● **WORK TO BE COMPLETED**
Locate the string "Expand" in the records below. Copy every line where it occurs.

● **RECORD EXTRACTS**
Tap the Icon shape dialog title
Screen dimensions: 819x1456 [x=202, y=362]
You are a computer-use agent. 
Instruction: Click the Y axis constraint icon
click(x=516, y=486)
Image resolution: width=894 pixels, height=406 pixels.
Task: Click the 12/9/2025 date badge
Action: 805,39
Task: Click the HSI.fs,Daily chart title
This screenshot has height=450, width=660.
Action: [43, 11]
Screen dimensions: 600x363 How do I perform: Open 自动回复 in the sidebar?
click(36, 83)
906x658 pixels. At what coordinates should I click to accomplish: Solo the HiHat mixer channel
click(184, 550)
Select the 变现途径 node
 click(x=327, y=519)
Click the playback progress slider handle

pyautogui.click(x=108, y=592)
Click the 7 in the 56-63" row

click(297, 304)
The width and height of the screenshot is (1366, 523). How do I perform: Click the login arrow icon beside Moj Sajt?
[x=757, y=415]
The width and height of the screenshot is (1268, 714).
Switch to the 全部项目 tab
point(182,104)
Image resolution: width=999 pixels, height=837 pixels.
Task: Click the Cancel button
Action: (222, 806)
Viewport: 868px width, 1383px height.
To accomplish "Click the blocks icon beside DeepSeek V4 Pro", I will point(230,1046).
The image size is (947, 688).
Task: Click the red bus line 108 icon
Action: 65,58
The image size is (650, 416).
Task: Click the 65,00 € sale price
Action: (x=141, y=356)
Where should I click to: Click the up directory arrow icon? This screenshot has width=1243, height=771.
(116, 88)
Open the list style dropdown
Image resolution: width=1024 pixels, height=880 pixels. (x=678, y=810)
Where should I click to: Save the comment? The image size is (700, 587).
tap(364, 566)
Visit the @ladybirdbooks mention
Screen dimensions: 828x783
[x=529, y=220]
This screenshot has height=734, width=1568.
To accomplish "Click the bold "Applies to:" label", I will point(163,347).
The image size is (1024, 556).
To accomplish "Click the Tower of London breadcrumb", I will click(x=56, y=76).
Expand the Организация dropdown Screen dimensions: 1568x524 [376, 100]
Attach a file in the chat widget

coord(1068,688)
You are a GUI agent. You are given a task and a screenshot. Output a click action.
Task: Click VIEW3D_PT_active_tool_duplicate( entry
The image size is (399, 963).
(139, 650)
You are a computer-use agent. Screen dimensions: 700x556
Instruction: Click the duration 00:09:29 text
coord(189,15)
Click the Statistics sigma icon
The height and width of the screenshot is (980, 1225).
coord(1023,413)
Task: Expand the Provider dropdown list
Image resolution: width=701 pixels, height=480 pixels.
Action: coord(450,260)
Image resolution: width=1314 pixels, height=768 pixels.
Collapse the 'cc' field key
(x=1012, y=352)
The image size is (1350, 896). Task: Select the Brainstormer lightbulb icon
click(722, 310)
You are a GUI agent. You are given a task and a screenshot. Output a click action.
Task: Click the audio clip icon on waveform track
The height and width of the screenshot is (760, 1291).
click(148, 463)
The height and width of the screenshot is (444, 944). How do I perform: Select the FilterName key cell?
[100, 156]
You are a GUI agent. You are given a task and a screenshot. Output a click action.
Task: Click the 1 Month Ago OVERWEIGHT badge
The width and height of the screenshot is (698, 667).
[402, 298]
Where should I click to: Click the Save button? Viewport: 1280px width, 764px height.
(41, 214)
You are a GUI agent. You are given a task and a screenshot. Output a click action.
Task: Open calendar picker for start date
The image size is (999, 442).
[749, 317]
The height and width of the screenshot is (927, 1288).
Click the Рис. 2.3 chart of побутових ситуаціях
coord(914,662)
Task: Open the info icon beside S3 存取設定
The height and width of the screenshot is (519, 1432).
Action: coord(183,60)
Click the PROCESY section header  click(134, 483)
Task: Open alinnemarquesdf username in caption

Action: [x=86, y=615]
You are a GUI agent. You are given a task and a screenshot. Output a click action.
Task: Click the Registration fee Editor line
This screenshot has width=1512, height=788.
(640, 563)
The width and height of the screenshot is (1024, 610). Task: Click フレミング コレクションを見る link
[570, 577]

● **SOLUTION TO THIS PROBLEM**
Expand the Организация dropdown Screen dimensions: 1568x524 [376, 100]
Task: Expand the Provider dropdown list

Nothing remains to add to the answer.